Teddy was talking about the Naval training program and how long it would be before he'd earn his first paycheck. She wiped away a tear that had managed to escape the corner of her eye before turning back toward him. He was facing her empty chair but his gaze was unfocused, obviously concentrating on stating his case. Jean swallowed the lump in her throat and went back to the table. His speech started to make some sense, although she'd been surprised to hear about their financial situation. He'd never hinted that they were having trouble before. He seemed to notice she was back and lifted his eyes to hers before delivering another blow; the Navy's boot camp was in Illinois, near Chicago, and he'd be leaving in two weeks.
Jean's head was swimming but not from the drink. Had she been holding her breath? For a moment, she considered going for another glass of brandy, but she doubted she could rely on her legs to carry her that far. It took a moment before she noticed her husband had stopped talking. She lifted her head to find him staring at her. He had apparently been waiting for a response. She tried to collect herself. After the shock and numbness wore off, there had been anger. How could he have made this decision without her? Why hadn't he told her about the failing butcher's shop sooner? How could he abandon her this way? Then, when she had finally accepted that his mind couldn't be changed, she told herself to be strong.

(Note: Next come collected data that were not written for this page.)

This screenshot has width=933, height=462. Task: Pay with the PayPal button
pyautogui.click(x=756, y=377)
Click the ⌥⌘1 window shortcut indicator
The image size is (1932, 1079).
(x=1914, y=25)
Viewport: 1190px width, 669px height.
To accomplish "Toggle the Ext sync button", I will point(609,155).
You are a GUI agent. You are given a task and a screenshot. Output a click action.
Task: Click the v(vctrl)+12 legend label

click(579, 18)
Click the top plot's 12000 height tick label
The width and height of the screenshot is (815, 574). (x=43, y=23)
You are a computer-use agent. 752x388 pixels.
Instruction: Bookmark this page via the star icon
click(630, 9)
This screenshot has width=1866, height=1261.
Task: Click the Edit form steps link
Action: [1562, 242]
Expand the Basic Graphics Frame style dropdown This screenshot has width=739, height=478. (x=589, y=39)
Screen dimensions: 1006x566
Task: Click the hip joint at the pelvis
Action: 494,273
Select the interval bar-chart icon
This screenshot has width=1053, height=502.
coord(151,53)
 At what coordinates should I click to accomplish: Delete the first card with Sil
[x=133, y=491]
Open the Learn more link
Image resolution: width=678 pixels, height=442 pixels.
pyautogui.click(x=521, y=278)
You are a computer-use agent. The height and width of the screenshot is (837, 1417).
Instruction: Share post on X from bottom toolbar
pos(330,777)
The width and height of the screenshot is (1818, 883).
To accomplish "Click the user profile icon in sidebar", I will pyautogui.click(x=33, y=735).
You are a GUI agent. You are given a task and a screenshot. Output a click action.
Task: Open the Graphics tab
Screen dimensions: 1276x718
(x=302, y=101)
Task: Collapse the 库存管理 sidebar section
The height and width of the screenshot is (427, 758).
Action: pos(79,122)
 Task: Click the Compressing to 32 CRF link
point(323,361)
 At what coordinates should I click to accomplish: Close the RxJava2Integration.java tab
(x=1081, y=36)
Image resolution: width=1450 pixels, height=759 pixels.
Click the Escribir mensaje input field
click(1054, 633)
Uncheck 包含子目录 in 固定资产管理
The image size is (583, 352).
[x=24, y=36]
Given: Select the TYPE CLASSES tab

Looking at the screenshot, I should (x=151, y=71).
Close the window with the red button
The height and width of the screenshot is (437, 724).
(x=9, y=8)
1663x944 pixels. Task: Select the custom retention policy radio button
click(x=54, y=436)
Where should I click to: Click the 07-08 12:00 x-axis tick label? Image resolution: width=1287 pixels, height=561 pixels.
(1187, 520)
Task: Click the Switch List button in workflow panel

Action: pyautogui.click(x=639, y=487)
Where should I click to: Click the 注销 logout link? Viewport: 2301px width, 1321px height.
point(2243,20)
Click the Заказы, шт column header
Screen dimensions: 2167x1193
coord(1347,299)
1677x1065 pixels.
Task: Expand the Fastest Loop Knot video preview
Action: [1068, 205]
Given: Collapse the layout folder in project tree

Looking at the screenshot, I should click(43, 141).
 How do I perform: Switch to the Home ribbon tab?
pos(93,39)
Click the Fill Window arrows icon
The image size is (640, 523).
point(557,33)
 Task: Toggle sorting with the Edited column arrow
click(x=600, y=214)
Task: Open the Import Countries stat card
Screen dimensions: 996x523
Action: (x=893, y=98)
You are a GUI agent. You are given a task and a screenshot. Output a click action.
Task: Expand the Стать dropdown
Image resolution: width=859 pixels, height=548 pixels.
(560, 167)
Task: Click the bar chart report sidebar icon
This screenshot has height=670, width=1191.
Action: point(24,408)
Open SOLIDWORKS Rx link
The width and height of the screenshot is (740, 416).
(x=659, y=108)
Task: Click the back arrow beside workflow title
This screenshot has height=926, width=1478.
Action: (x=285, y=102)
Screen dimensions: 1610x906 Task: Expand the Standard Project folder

The next two weeks had been hard. Jean had been a habitual newspaper reader for years and she was well aware of the rising tensions in Europe. It seemed like a bad time to join the military. Although Teddy assured her that the United States would never get involved, she had her doubts. Each morning, Jean said a silent prayer, telling herself to cherish the moments when she could watch him, still asleep in bed. During the day, she kept busy so anxiety and sadness wouldn't overtake her. While she still needed to keep up with her nursing duties at the hospital, she was able to persuade the director to let her take shorter shifts temporarily. They used most of the extra time together dealing with business matters. Teddy and Jean weren't the only ones with a stake in the butcher's shop. There was also Teddy's mother, Rose, and his sister, Margaret (Margie for short) who were partially supported by and helped run the business. Nobody in town was buying property or much of anything really. Two shops on the same block had already closed earlier that month. Since Jean was employed and Teddy would be sending money home, they didn't have to worry too much about their own house. Rose and Margie, on the other hand, would need to downsize from their comfortable cottage and move into an apartment.
Although they were difficult, those two weeks until her husband left for boot camp went by in a flash. It hadn't seemed like they'd had an intimate moment alone together or even time for Jean to catch her breath. Before she knew it, she was waving goodbye to Teddy as he crossed the tarmac and climbed the steps into the khaki green plane. She watched and waved her handkerchief until the aircraft was out of sight. Then she used the delicate square of cloth to dry her eyes before heading back to the car. On the way home, dreading pulling into the drive at an empty house, she had turned into the local diner instead and used the pay phone to call her sister-in-law. It was the first of what became their regular lunch get-togethers.